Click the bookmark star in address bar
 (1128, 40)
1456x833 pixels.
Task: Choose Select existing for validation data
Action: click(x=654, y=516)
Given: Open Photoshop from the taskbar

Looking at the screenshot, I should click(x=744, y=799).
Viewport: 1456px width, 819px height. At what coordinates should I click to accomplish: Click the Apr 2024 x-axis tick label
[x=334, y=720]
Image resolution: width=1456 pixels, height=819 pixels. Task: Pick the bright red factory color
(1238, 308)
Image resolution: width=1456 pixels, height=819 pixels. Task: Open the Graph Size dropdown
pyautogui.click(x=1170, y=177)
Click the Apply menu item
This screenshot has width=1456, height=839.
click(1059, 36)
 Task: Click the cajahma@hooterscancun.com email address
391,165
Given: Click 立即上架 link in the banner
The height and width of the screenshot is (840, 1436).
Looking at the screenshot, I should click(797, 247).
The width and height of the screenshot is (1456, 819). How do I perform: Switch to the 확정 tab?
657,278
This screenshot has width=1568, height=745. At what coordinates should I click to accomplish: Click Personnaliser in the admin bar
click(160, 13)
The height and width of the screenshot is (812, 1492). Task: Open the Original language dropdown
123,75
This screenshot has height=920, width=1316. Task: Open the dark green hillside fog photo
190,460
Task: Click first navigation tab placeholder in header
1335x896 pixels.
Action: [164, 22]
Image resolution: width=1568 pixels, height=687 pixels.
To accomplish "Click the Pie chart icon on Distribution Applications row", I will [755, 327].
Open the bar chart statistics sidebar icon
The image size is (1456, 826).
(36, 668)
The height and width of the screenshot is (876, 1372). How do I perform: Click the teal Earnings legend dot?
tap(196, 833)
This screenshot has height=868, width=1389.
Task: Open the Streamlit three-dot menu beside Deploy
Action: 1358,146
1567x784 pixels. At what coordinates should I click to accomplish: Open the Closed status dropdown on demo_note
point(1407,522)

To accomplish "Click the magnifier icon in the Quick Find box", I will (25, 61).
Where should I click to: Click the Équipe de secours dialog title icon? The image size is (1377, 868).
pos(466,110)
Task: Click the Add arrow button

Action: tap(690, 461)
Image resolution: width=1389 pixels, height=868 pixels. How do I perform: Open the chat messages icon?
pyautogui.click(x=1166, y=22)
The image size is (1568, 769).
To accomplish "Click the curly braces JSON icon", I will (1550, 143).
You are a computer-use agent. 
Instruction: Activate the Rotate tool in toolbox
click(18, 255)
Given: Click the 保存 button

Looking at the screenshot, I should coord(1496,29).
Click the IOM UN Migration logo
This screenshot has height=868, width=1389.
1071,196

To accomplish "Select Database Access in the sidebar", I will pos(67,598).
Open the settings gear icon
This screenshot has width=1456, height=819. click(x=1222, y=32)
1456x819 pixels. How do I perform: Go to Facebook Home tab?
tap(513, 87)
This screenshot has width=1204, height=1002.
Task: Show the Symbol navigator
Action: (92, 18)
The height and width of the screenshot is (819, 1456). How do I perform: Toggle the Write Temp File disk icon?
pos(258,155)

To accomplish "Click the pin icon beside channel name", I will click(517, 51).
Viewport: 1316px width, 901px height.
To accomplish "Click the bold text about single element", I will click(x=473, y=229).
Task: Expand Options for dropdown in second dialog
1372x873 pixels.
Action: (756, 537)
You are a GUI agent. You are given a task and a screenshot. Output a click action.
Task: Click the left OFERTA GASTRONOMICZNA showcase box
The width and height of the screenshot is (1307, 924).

::::::

▸ **TASK REQUIREMENTS**: State the number of lines in the records that include the word "sidebar", and add nothing to it.

▸ **SOLVED EXERCISE**: 2